Un contributo sulle attuali vicende sindacali, di Nino Baseotto, segretario generale Cgil Lombardia e di Alberto Tomasso, segretario generale Cgil Piemonte


venerdì 7 gennaio 2011

Al di là di facili messaggi propagandistici, vogliamo anzitutto richiamare alcuni aspetti di contesto dell’attività odierna di Fiat:

• nel 2009 ha prodotto 650 mila auto in Italia, cioè un terzo di quelle realizzate nel 1990, mentre nei maggiori paesi europei i livelli produttivi sono cresciuti o rimasti stabili;

• Fiat investe meno dei propri concorrenti europei in ricerca e sviluppo, ed è scarsamente attiva nel campo delle fonti di propulsione a basso impatto ambientale;

• a differenza di quanto avvenuto tra il 2004 e il 2008, negli ultimi anni la Fiat non ha introdotto nuovi modelli ed ha fatto registrare una diminuzione della propria quota di mercato;

• tra la fine degli anni ottanta e i primi anni duemila, Fiat ha ottenuto contributi pubblici dal Governo italiano stimati nell’ordine di 500 milioni di euro l’anno, beneficiando soprattutto di una posizione di monopolio quale unico produttore di auto nel nostro Paese;

• anche con riferimento alla vicenda Chrysler, tutti gli analisti convengono sul fatto che Fiat stia progressivamente assegnando sempre maggiore importanza alla dimensione finanziaria .

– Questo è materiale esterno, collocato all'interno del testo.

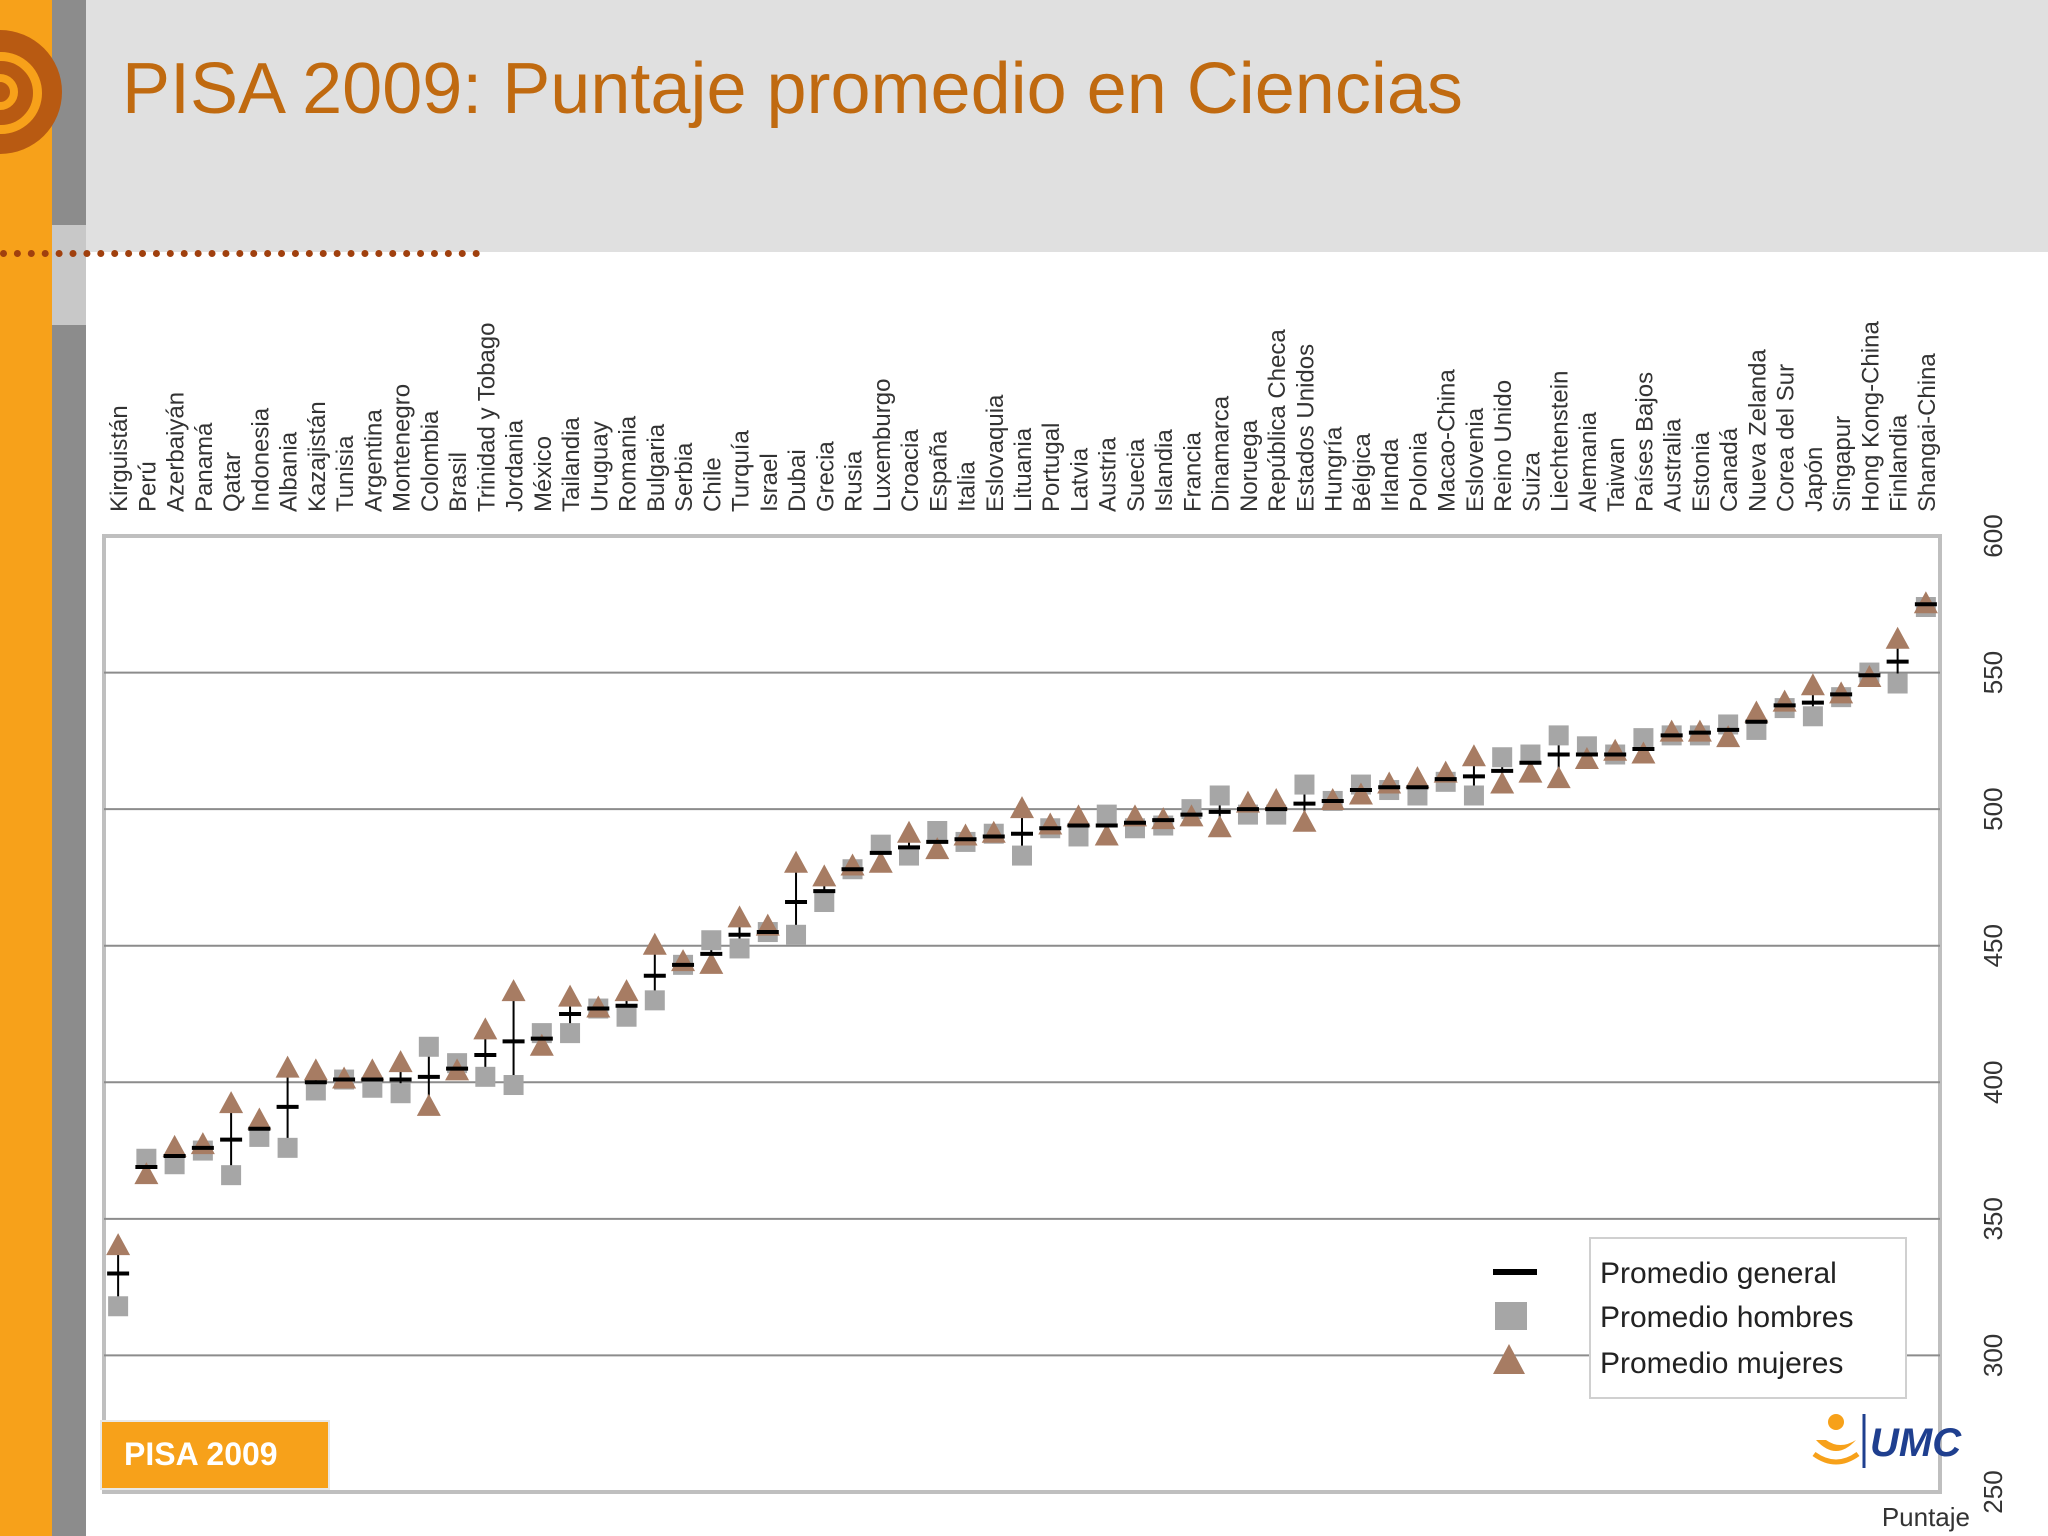 This screenshot has height=1536, width=2048. Describe the element at coordinates (1993, 1356) in the screenshot. I see `y-tick-label: 300` at that location.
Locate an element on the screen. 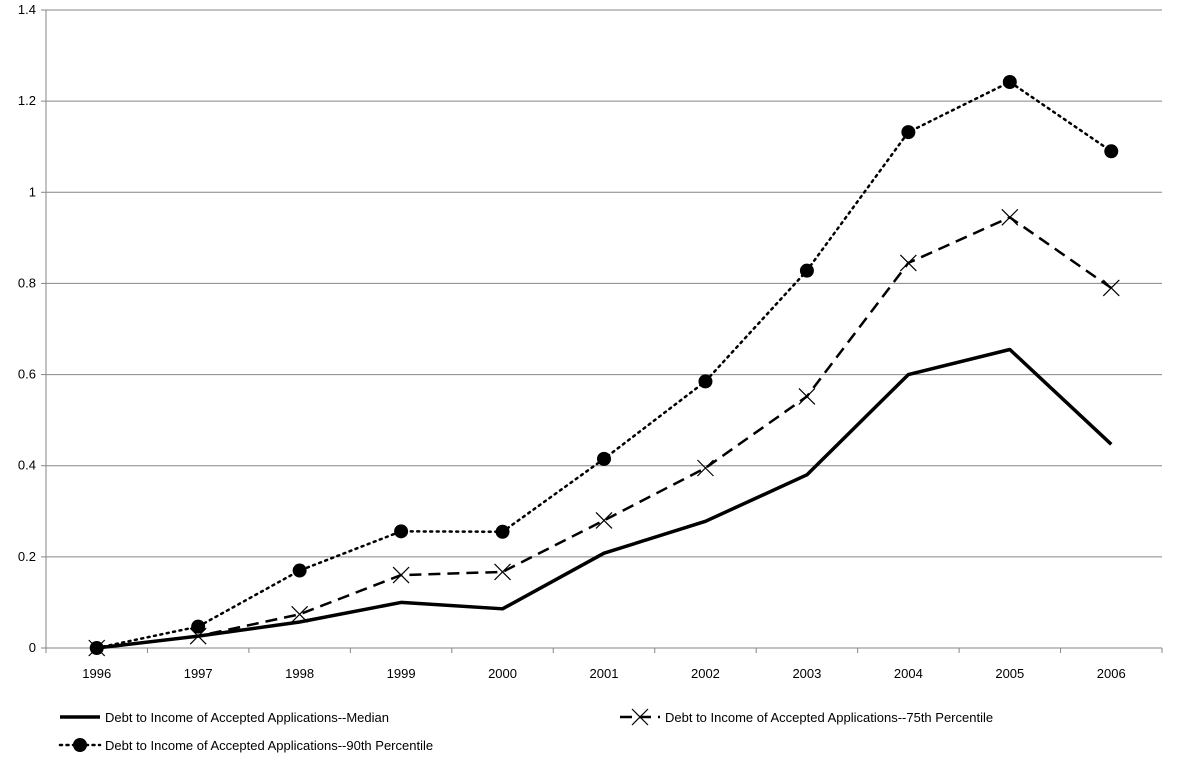 The image size is (1178, 761). y-tick-label: 0.8 is located at coordinates (27, 282).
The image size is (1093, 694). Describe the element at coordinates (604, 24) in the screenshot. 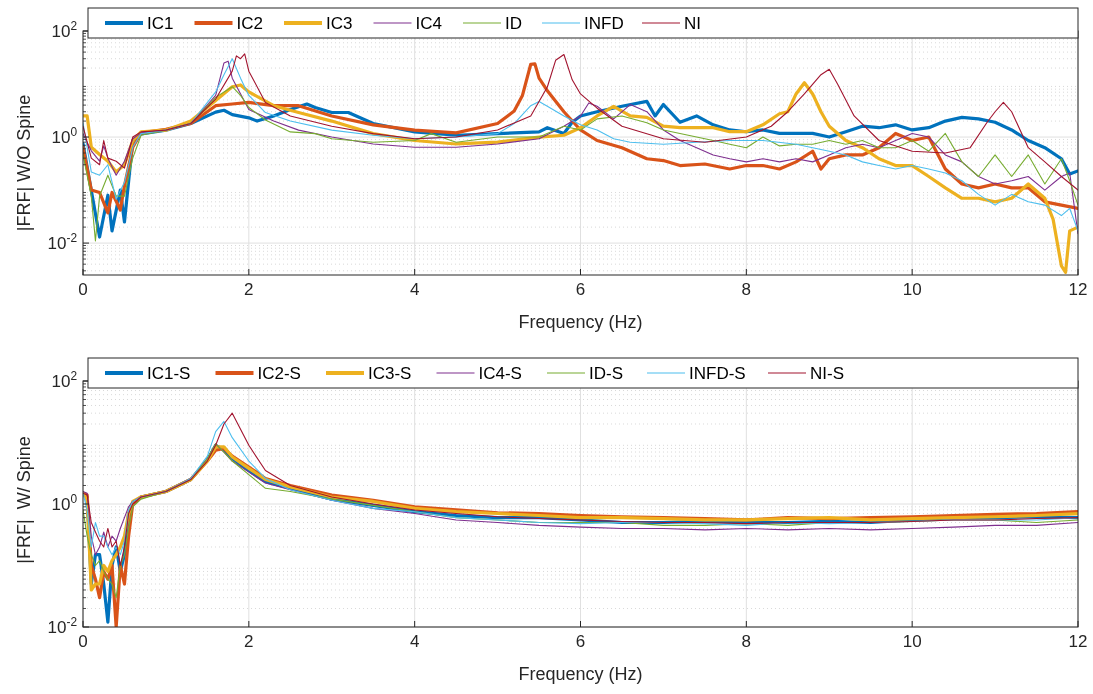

Questi dati, sia pure nella loro estrema sinteticità, ci paiono indicativi e meritevoli di attenta considerazione e valutazione.
In questi giorni, infatti,i stiamo assistendo con preoccupazione crescente ad un succedersi di eventi che rischiano di compromettere non solo il futuro dei lavoratori e delle relazioni industriali, ma il ruolo stesso del Sindacato,la sua autonomia e la sua confederalità.

L’accordo separato di Pomigliano prima e poi, ancor più gravemente, quello di Mirafiori, costituiscono un attacco di inaudita gravità ai principi democratici e di rappresentanza nei luoghi di lavoro oltre a definire, per forma e contenuti, un arretramento delle condizioni e dei diritti dei lavoratori ed un inaccettabile modello di sindacato aziendalista.